What the task asks: Reproduce each of the items below line for line, with no changes.

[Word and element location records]
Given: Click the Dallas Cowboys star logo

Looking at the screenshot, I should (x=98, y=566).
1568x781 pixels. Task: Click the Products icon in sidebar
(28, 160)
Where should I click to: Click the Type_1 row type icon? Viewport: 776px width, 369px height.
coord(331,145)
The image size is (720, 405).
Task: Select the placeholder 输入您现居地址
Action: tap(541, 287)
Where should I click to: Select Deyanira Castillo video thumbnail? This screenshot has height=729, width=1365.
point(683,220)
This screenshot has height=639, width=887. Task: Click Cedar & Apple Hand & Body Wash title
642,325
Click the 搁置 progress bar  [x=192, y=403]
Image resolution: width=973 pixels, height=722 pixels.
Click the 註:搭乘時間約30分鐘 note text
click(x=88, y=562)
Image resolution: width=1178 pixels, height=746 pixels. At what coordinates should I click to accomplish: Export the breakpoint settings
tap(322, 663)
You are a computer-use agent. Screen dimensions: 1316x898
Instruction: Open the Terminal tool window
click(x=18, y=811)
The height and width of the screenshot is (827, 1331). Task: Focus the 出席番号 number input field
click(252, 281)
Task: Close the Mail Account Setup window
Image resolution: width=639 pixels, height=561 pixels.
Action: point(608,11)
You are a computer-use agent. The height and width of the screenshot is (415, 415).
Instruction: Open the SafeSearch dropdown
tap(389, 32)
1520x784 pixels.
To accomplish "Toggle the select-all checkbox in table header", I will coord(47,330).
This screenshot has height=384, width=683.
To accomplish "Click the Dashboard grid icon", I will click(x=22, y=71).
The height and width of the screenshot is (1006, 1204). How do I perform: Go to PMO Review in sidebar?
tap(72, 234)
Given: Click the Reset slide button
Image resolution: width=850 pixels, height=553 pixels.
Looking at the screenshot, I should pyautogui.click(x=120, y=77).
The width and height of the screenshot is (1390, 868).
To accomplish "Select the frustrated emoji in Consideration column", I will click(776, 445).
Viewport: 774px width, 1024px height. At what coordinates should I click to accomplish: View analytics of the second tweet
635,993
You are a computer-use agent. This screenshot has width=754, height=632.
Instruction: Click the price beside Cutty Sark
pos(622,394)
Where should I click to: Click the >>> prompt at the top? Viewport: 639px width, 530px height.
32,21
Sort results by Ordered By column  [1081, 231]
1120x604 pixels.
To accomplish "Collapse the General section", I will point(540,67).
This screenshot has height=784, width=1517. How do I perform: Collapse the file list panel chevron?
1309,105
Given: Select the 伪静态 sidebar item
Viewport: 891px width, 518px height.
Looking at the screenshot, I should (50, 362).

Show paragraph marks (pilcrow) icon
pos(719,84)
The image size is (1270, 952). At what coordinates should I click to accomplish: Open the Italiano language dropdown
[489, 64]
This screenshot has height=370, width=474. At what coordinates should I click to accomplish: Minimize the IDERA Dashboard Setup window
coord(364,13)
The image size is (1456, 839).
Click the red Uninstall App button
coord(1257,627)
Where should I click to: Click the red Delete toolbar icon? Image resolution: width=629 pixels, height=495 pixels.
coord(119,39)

Task response:
Given: Click the Dallas Cowboys star logo

Looking at the screenshot, I should (x=98, y=566).
1568x781 pixels. Task: Click the Products icon in sidebar
(28, 160)
Where should I click to: Click the Type_1 row type icon? Viewport: 776px width, 369px height.
coord(331,145)
The image size is (720, 405).
Task: Select the placeholder 输入您现居地址
Action: tap(541, 287)
Where should I click to: Select Deyanira Castillo video thumbnail? This screenshot has height=729, width=1365.
point(683,220)
This screenshot has height=639, width=887. Task: Click Cedar & Apple Hand & Body Wash title
642,325
Click the 搁置 progress bar  [x=192, y=403]
Image resolution: width=973 pixels, height=722 pixels.
Click the 註:搭乘時間約30分鐘 note text
click(x=88, y=562)
Image resolution: width=1178 pixels, height=746 pixels. At what coordinates should I click to accomplish: Export the breakpoint settings
tap(322, 663)
You are a computer-use agent. Screen dimensions: 1316x898
Instruction: Open the Terminal tool window
click(x=18, y=811)
The height and width of the screenshot is (827, 1331). Task: Focus the 出席番号 number input field
click(252, 281)
Task: Close the Mail Account Setup window
Image resolution: width=639 pixels, height=561 pixels.
Action: point(608,11)
You are a computer-use agent. The height and width of the screenshot is (415, 415).
Instruction: Open the SafeSearch dropdown
tap(389, 32)
1520x784 pixels.
To accomplish "Toggle the select-all checkbox in table header", I will coord(47,330).
This screenshot has height=384, width=683.
To accomplish "Click the Dashboard grid icon", I will click(x=22, y=71).
The height and width of the screenshot is (1006, 1204). How do I perform: Go to PMO Review in sidebar?
tap(72, 234)
Given: Click the Reset slide button
Image resolution: width=850 pixels, height=553 pixels.
Looking at the screenshot, I should pyautogui.click(x=120, y=77).
The width and height of the screenshot is (1390, 868).
To accomplish "Select the frustrated emoji in Consideration column", I will click(776, 445).
Viewport: 774px width, 1024px height. At what coordinates should I click to accomplish: View analytics of the second tweet
635,993
You are a computer-use agent. This screenshot has width=754, height=632.
Instruction: Click the price beside Cutty Sark
pos(622,394)
Where should I click to: Click the >>> prompt at the top? Viewport: 639px width, 530px height.
32,21
Sort results by Ordered By column  [1081, 231]
1120x604 pixels.
To accomplish "Collapse the General section", I will point(540,67).
This screenshot has height=784, width=1517. How do I perform: Collapse the file list panel chevron?
1309,105
Given: Select the 伪静态 sidebar item
Viewport: 891px width, 518px height.
Looking at the screenshot, I should (50, 362).

Show paragraph marks (pilcrow) icon
pos(719,84)
The image size is (1270, 952). At what coordinates should I click to accomplish: Open the Italiano language dropdown
[489, 64]
This screenshot has height=370, width=474. At what coordinates should I click to accomplish: Minimize the IDERA Dashboard Setup window
coord(364,13)
The image size is (1456, 839).
Click the red Uninstall App button
coord(1257,627)
Where should I click to: Click the red Delete toolbar icon? Image resolution: width=629 pixels, height=495 pixels.
coord(119,39)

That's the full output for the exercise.